O efeito dos ataques de Bolsonaro a jornalistas mulheres em 3 relatos

Ao ‘Nexo’, profissionais falam sobre o caso de Patrícia Campos Mello, insultada pelo presidente em 2020, e como as frequentes investidas bolsonaristas a repórteres atingem o jornalismo como um todo 

    O Tribunal de Justiça de São Paulo decidiu nesta quarta-feira (29) que Jair Bolsonaro deve indenizar a repórter Patrícia Campos Mello, do jornal Folha de S.Paulo, pelo presidente ter insinuado, de forma mentirosa, que ela ofereceu relações sexuais em troca de informações para uma reportagem. Bolsonaro terá que pagar R$ 35 mil reais à jornalista, já que o tribunal aumentou o valor da indenização determinado em primeira instância, que havia sido de R$ 20 mil.

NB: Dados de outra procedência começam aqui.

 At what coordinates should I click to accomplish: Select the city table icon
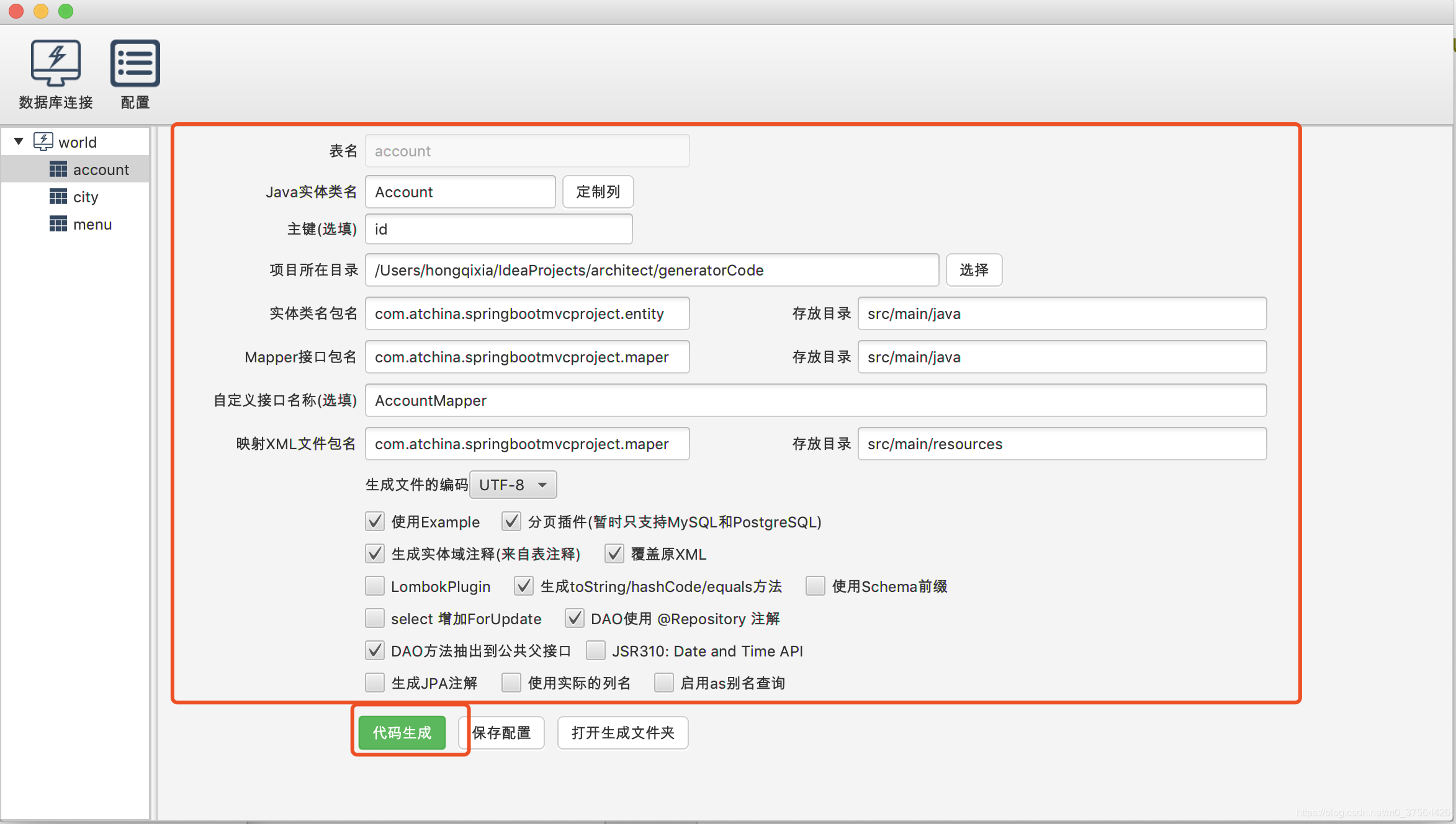coord(58,197)
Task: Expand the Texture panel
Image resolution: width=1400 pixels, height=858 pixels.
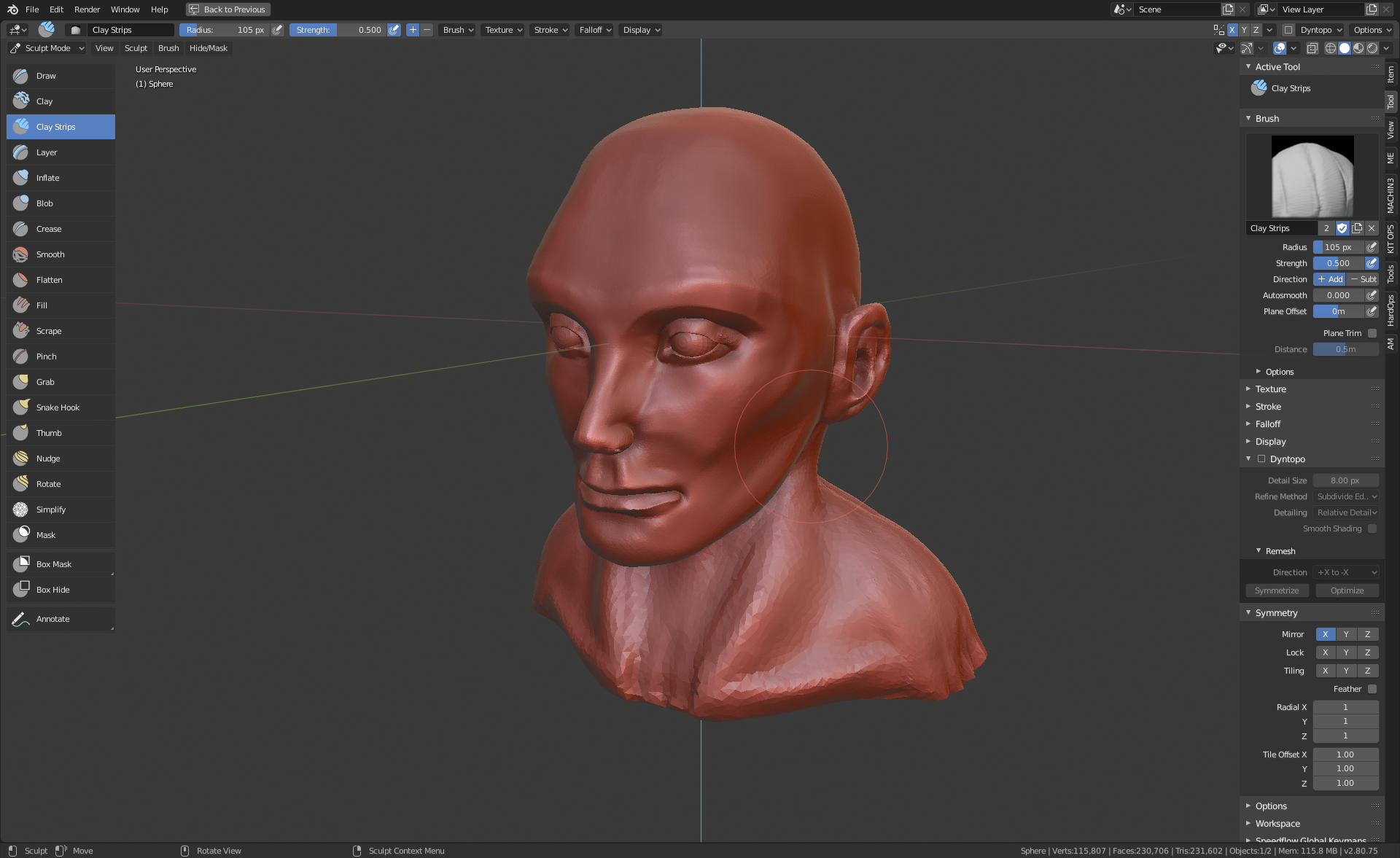Action: tap(1270, 389)
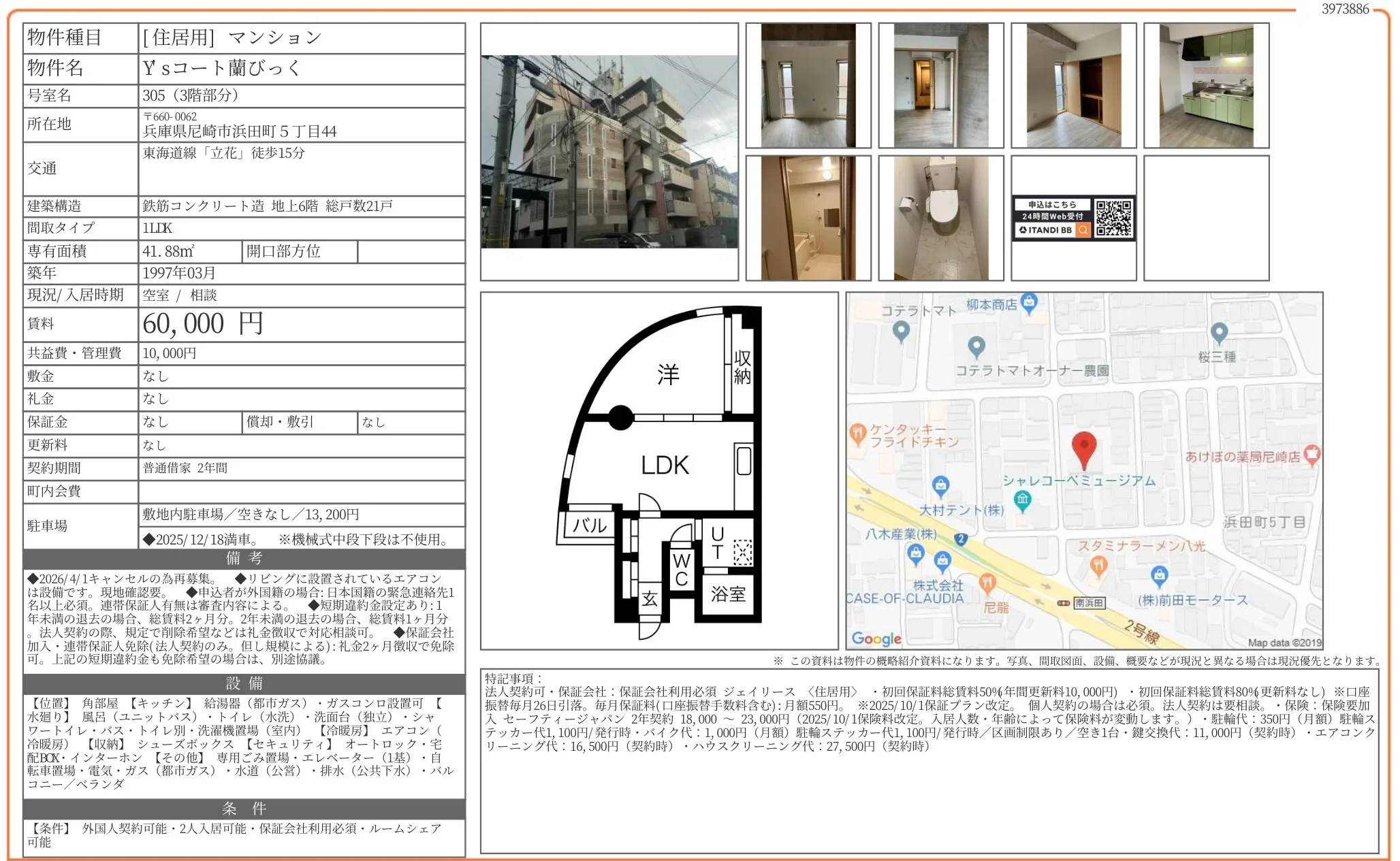Image resolution: width=1400 pixels, height=861 pixels.
Task: Click the orange ITANDI BB search icon
Action: pos(1083,230)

    O episódio, em fevereiro de 2020, alimentou uma onda de ataques à profissional. O insulto do presidente, que se valeu da ambiguidade para dizer que a jornalista “queria dar o furo”, foi feito a apoiadores após as reportagens de Campos Mello voltarem à tona com a CPI (Comissão Parlamentar de Inquérito) das Fake News no Congresso. Em 2018, a repórter revelou como um esquema de financiamento ilegal de disparos em massa no WhatsApp turbinou a campanha de Bolsonaro à Presidência naquele ano por meio da disseminação de notícias falsas.